Ah Tamara Gırran Düşe İçine
Birde ne görsün, aradığı oğlan bir masada yanında gelinlikli bir kızla oturuyormuş. Kül başıma, deyip ağlamaya başlamış. Son bir umut belki bana aşık olur, diye yanına yanaşmış ve kulağına eğilip; ben Tamara, ex aşkın pardon platonik sevdalın, demiş ama sesinin çıkmadığını hatırlamış. Damat, ne disen wle, diye bağırınca da cebinden çıkardığı sümüklü mendile maruzatını yazıp uzatmış. Damat, okumuş ve; de Kur'an, beni sevisen, diye soru işareti olmayan ama soru cümlesi olduğunu da vurgulayan bir cümle kurmuş. Sonra da ama ben evleniyem seni, Necip Xoca'ya alağ; o bekârdır, evlenmek de istiyi, diye eklemiş. Tamara, Youtube'den Van'lı Necip Hoca'nın nasıl bir fenomen olduğunu ve istese de muska yüzünden onunla evlenemeyeceğini bildiğinden, kabul edememiş ve birden köpük olmuş; şılop, diye damadın demli çayının içine düşmüş. Damat, ayağa kalkıp; ah Tamara, belki gıran düşe köküne, çayımın içine niye edisen, diye bağırmış ve çayı kafasına dikip boğazını yakmış. Ondan sonra da delirmiş, kral babası tarafından Vangölü'nün içindeki üç adadan biri olan ve üstünde kilise bulunan adaya yerleştirilmiş.

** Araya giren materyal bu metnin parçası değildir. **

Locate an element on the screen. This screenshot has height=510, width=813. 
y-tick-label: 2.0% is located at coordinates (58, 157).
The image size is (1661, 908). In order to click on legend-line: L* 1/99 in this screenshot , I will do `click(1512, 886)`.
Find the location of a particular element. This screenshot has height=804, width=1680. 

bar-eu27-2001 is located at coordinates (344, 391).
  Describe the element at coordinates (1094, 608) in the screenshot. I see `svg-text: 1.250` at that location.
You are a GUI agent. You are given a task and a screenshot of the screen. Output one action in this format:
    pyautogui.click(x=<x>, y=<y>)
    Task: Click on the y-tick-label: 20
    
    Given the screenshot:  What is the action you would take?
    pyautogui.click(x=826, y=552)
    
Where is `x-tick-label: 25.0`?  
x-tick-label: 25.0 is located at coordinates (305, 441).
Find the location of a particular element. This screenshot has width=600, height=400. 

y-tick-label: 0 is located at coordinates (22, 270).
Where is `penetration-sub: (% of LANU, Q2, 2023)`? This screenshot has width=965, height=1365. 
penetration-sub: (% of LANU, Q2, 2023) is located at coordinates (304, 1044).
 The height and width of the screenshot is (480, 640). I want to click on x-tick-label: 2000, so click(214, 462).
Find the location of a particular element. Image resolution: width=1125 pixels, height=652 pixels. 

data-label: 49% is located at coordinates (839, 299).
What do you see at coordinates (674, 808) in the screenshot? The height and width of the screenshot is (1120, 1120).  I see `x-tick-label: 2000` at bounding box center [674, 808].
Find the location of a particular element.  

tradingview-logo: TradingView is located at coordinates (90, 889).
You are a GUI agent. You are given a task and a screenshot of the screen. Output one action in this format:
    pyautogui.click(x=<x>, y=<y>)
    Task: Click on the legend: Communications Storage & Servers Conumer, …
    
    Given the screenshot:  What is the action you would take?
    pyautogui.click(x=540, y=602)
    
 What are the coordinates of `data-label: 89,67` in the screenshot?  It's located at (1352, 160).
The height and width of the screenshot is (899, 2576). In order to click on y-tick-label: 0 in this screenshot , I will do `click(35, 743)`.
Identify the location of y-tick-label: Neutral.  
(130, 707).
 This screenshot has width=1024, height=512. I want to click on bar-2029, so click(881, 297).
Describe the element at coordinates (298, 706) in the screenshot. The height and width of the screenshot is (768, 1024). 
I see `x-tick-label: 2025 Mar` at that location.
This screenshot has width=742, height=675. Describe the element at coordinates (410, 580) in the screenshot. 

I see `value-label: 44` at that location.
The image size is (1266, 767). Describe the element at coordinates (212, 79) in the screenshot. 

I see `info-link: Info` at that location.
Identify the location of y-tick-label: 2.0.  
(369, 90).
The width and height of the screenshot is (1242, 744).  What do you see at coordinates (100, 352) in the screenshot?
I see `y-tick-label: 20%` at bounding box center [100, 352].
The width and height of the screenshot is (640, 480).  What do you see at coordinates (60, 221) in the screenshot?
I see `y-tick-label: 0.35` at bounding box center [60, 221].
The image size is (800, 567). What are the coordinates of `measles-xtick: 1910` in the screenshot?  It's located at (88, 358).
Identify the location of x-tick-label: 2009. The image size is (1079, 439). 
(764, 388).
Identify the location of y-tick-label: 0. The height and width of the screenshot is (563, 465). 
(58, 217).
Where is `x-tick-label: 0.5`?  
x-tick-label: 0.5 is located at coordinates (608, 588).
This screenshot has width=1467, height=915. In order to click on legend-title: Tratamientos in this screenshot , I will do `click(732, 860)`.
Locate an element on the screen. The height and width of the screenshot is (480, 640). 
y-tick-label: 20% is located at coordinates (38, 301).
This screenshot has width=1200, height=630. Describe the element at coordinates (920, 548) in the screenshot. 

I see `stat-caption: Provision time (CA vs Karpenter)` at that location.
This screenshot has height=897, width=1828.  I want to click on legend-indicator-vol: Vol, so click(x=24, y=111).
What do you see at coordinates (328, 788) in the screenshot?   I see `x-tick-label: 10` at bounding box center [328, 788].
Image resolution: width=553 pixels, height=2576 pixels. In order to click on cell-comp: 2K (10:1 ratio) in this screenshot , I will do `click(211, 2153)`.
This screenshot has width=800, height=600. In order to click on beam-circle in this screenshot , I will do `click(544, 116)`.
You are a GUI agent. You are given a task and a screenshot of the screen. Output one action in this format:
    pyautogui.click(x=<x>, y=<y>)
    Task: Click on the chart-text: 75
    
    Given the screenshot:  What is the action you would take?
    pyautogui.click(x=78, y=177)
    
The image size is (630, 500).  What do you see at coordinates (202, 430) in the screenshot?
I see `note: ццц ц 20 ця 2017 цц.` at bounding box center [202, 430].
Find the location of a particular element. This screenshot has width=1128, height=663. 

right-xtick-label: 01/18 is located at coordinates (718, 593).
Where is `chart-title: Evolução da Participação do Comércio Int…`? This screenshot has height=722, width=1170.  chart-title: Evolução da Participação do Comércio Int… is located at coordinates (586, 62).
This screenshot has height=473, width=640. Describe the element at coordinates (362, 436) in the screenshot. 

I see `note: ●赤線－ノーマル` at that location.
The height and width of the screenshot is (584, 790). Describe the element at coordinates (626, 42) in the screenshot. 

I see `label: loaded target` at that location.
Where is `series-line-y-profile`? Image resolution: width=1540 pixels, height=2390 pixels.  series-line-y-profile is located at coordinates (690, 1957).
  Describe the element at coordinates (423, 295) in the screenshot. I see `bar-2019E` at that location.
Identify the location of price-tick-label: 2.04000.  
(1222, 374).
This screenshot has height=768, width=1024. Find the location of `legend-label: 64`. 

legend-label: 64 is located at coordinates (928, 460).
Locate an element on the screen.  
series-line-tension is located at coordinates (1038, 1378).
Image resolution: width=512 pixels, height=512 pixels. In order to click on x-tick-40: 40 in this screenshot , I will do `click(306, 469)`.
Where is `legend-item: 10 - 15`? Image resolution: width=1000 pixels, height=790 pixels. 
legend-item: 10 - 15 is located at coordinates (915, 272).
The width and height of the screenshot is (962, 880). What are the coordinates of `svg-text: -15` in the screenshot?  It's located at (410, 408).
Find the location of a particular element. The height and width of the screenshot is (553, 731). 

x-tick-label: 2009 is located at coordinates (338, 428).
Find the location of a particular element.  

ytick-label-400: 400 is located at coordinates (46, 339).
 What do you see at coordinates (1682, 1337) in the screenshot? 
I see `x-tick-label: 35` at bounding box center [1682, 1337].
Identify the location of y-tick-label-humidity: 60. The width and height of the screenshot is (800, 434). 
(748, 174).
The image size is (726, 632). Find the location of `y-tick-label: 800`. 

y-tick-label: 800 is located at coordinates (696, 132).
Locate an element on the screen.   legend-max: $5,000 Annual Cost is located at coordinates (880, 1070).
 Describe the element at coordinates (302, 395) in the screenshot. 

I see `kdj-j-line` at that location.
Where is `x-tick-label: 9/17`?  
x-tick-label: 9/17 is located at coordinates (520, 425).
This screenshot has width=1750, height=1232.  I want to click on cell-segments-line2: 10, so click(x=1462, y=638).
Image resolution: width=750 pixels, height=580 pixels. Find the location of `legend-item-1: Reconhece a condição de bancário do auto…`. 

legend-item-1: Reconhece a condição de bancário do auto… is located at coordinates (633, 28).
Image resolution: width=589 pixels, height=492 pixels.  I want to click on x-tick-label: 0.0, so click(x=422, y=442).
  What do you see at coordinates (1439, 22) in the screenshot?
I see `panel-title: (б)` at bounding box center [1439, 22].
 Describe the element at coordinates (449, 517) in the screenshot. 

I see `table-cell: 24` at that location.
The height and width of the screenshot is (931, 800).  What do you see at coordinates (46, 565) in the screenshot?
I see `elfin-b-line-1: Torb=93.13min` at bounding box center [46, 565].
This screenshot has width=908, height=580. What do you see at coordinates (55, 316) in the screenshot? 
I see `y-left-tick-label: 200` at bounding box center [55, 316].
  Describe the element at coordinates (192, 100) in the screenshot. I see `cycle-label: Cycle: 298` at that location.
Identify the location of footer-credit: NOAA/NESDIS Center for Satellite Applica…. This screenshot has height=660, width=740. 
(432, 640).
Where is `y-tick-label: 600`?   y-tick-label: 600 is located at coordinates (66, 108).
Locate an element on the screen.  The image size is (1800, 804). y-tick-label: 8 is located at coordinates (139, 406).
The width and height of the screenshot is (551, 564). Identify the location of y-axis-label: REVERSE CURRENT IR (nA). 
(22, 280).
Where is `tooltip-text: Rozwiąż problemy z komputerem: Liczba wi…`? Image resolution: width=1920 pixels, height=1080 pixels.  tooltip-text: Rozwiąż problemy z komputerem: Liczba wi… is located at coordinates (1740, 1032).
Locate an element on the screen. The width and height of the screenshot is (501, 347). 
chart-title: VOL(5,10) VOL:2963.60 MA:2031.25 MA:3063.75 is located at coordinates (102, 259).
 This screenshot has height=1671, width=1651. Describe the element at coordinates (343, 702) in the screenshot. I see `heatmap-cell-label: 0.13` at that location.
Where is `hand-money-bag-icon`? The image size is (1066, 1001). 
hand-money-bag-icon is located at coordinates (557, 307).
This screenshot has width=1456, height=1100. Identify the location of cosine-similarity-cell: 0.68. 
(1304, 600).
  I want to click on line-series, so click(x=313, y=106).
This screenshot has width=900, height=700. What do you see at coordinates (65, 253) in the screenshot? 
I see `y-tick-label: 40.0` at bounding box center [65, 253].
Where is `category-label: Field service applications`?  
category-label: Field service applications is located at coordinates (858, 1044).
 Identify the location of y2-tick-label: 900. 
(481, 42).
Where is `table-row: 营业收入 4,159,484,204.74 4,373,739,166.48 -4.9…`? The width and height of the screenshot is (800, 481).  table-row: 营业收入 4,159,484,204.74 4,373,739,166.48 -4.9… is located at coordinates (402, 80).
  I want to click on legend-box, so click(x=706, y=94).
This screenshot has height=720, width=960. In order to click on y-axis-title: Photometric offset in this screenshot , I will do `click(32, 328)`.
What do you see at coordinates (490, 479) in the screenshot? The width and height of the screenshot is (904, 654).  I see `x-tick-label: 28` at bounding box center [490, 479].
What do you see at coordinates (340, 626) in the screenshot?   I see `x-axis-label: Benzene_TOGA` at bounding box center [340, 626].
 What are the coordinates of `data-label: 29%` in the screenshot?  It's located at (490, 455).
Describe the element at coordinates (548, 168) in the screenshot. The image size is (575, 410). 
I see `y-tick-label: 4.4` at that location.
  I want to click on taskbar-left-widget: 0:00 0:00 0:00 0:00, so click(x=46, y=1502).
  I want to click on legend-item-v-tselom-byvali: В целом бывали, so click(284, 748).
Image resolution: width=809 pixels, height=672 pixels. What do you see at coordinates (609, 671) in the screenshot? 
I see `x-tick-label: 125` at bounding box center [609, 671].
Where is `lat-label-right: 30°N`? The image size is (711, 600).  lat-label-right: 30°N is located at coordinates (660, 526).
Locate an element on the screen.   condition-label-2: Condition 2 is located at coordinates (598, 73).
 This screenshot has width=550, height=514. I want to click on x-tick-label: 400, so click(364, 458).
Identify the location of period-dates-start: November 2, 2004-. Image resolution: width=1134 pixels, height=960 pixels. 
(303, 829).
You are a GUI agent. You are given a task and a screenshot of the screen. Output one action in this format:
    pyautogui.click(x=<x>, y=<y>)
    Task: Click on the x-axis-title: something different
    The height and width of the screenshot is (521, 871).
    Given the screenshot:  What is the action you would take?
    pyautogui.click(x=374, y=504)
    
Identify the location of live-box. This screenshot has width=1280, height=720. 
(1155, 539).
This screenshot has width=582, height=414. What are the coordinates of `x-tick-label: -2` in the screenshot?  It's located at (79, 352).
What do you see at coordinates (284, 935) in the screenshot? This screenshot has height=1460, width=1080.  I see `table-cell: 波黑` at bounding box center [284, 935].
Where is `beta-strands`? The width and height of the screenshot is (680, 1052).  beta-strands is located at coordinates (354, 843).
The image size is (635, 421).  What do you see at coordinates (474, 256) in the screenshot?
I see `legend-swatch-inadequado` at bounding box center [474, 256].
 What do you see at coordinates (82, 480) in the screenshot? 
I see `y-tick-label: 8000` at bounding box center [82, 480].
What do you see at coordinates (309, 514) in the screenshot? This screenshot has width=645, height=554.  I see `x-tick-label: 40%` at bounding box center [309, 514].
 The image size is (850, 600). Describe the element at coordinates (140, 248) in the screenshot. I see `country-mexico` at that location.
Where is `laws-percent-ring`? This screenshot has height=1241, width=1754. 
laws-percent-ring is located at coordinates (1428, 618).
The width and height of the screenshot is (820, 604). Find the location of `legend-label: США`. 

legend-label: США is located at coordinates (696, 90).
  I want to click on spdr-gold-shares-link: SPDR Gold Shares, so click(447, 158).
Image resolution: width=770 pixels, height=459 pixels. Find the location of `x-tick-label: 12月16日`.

Zamanla adada deli divane gezerek; ah Tamara, diye diye ada, halk tarafından "Ahtamara" diye isimlendirilmiş. Kulaktan kulağa yayılırken de "Akdamar" olmuş. Kiliseye de: Akdamar Kilisesi, denilmiş...
Bu masal da böylece bitmiş oldu. Gökten otlu peynir düşebilir, hemen terk etmeyin burayı derim.